Alexandra Klimas has achieved her ideal. She loved to draw even as a young child. The dream of becoming an artist remained. Her penchant was for realistic painting. Because the academies back then did not teach realistic painting, she taught herself the skills she needed to do so. In doing so, she developed her own unique style.
Throughout the years, Alexandra’s paintings have become more and more detailed. She wants to portray her animals so true to life that people feel a connection with her models. Her work can therefore be categorised as hyperrealism (also known as photo-realism or superrealism), a postmodern art movement from the 1960s and 1970s. Contemporary hyperrealism is not an exact copy of a photograph. The subject can never be photographed in such a way and can never be viewed as such in real life. Alexandra Klimas’s work always balances between photograph and reality.
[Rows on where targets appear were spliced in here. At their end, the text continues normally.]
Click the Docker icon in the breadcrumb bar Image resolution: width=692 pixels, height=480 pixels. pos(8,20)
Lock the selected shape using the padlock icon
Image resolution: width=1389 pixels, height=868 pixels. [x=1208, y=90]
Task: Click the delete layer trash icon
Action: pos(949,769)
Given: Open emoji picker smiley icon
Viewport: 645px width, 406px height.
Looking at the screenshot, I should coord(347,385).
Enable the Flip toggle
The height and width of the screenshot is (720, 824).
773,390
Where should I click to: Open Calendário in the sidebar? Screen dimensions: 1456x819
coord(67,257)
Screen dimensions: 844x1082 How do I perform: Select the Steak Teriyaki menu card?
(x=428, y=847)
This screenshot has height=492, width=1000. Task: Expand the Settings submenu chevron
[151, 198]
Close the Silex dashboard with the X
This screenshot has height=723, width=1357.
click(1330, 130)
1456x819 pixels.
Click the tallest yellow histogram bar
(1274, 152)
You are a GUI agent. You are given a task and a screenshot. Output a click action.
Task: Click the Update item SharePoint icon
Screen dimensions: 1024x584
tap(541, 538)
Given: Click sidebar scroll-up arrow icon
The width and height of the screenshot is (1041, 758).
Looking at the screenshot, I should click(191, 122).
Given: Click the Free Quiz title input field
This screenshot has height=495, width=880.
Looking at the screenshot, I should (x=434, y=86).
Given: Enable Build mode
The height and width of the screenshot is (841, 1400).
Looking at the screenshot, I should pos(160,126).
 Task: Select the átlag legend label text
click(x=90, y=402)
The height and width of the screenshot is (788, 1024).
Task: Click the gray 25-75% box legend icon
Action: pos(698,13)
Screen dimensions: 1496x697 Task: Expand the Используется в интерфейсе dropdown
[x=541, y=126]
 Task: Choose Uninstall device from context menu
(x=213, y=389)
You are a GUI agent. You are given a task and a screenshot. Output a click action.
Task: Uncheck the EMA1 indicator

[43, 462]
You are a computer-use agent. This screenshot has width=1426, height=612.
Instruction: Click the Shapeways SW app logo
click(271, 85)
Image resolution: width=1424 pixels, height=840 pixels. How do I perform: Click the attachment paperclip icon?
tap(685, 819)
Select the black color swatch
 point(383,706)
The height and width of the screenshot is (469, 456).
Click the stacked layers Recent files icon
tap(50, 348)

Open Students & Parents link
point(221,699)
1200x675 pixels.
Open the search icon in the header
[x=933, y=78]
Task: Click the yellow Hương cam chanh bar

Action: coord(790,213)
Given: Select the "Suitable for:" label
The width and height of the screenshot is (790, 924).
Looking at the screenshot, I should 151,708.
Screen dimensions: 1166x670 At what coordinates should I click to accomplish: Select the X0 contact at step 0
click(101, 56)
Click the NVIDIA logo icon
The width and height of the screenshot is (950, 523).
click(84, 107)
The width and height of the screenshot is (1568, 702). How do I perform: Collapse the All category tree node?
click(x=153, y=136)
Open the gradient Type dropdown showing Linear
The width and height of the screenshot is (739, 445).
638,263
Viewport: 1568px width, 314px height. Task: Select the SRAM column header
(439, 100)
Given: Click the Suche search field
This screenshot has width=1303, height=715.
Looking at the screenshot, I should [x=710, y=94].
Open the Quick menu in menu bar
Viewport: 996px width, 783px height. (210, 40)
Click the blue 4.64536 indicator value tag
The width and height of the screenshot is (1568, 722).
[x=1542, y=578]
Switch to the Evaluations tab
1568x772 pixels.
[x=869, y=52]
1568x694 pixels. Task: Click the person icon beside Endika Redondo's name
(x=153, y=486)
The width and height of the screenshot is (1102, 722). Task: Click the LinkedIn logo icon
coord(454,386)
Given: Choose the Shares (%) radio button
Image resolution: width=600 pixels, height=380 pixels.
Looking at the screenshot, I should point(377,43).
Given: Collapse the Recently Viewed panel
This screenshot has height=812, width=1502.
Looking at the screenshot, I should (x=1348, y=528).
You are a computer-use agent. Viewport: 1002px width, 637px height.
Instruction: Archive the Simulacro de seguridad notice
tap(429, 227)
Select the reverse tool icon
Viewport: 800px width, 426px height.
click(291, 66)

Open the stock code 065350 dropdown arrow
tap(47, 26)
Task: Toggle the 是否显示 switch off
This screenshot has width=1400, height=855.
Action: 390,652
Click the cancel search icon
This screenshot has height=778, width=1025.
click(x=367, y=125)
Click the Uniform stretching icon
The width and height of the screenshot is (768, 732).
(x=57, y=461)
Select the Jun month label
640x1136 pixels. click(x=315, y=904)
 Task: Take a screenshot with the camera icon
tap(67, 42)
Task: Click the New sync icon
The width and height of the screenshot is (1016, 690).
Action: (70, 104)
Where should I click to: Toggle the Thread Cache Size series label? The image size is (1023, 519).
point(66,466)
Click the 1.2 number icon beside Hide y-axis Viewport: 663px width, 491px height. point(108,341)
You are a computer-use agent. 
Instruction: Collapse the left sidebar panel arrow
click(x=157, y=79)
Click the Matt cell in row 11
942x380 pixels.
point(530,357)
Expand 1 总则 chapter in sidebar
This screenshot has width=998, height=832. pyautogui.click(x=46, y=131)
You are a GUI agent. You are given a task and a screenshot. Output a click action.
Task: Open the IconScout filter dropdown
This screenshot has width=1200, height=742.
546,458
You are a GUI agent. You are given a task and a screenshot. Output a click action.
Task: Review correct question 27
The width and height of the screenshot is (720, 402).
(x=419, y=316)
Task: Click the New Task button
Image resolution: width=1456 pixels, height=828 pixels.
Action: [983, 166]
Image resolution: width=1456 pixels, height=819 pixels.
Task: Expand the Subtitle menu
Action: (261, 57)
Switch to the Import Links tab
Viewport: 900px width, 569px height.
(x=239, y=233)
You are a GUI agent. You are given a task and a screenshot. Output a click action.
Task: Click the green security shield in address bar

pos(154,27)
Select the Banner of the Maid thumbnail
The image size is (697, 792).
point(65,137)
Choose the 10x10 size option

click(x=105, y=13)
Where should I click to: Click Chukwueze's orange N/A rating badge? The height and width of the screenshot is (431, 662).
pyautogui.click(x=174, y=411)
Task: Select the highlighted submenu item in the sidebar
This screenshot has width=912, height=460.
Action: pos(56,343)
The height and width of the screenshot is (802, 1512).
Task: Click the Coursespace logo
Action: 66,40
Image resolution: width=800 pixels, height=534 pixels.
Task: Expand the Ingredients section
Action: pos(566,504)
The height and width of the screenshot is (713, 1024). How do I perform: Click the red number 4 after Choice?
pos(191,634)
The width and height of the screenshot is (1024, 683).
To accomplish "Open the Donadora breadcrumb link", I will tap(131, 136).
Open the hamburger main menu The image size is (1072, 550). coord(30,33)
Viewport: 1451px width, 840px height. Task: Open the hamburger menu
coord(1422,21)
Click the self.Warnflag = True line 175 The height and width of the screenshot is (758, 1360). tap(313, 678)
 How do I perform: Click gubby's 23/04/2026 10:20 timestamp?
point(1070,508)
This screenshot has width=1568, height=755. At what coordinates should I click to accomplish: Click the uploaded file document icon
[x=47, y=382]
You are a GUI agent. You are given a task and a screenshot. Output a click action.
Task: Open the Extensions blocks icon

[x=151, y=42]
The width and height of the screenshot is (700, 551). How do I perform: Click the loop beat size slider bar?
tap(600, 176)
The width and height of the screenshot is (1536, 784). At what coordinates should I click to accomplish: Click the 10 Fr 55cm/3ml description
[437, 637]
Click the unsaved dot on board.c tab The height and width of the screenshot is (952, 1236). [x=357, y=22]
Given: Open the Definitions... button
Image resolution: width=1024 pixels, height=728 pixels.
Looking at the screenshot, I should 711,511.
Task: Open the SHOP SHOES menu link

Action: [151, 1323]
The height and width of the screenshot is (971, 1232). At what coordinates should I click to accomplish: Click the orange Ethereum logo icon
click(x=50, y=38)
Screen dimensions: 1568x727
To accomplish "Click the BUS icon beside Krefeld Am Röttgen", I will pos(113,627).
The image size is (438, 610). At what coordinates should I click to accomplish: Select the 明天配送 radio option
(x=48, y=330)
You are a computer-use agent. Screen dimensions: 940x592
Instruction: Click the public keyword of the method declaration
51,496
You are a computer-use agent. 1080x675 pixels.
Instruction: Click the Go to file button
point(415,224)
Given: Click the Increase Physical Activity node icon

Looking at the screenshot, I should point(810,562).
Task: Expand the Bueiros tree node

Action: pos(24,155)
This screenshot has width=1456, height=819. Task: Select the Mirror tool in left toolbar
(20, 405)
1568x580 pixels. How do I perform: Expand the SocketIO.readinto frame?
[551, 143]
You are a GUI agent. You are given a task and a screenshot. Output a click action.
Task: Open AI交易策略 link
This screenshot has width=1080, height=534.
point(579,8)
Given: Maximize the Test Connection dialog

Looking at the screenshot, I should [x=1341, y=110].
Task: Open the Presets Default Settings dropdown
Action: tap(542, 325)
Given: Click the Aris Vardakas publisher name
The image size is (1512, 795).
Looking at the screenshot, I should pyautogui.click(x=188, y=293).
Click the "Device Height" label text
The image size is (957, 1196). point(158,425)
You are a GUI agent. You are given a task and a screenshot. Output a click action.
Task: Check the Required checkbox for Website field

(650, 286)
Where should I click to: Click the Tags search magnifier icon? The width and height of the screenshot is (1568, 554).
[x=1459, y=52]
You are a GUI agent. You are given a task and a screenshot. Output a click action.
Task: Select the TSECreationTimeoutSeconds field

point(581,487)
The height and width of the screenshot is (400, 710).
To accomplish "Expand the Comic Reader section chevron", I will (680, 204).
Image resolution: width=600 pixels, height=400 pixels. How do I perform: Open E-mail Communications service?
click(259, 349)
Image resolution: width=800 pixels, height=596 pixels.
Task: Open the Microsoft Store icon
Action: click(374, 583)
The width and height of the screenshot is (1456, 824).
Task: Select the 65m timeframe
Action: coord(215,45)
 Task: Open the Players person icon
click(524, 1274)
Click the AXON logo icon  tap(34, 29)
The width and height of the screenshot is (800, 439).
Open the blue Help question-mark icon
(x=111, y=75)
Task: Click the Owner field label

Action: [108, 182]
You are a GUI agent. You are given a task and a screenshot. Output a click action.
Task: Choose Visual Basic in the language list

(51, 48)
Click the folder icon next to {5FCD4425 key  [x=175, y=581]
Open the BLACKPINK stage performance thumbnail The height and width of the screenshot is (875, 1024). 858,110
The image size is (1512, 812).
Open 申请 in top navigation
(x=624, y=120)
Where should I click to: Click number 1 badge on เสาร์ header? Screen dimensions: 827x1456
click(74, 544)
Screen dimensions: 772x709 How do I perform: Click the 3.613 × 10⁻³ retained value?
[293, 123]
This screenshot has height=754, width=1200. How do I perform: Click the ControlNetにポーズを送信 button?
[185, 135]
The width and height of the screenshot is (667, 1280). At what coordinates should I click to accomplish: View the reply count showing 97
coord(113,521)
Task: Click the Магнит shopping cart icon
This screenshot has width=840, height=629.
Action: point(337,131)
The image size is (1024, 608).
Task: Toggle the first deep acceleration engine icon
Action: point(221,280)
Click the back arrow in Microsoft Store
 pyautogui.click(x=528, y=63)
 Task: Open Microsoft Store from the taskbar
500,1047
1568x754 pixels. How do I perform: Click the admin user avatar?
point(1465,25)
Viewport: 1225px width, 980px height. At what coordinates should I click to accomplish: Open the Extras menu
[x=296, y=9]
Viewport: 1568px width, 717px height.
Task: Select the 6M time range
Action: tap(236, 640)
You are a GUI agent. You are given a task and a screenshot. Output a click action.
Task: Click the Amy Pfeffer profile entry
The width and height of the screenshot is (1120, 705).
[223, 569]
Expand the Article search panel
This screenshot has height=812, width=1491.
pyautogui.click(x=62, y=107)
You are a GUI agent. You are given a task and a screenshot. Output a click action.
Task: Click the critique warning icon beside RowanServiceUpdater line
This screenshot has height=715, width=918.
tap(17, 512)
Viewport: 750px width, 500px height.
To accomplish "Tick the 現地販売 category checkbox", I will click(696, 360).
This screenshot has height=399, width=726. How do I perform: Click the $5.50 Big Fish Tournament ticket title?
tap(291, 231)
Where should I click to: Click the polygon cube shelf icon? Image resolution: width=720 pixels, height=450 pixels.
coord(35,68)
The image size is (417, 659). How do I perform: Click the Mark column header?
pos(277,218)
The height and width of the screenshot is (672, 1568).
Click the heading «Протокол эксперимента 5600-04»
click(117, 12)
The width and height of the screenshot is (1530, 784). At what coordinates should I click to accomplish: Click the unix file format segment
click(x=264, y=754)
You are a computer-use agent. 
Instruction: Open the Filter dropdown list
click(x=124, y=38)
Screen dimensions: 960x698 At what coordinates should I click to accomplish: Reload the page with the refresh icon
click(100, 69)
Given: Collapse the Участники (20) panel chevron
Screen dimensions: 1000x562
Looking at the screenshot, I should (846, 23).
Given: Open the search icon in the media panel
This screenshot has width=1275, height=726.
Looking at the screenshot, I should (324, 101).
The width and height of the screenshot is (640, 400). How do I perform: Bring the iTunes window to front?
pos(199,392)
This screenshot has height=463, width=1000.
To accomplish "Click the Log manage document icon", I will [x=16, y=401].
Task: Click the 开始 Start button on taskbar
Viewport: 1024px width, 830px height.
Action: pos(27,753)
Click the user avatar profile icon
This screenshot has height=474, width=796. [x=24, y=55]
Alexandra: “I use photographs to study details and make many sketches of the animal before painting it. A photograph is just a snapshot. It doesn’t show you the animal’s unique personality. As a result, my sketchbooks are full of short pieces of text describing the animal’s personality, which I sketch during my visits to the farm. I work it all out later on at my atelier.”
“I want to inspire people to pay more attention to the ‘forgotten’ animals that are used for our consumption."
“Ik wil mensen inspireren om met meer aandacht te kijken naar de ‘vergeten’ dieren die voor onze consumptie worden gebruikt."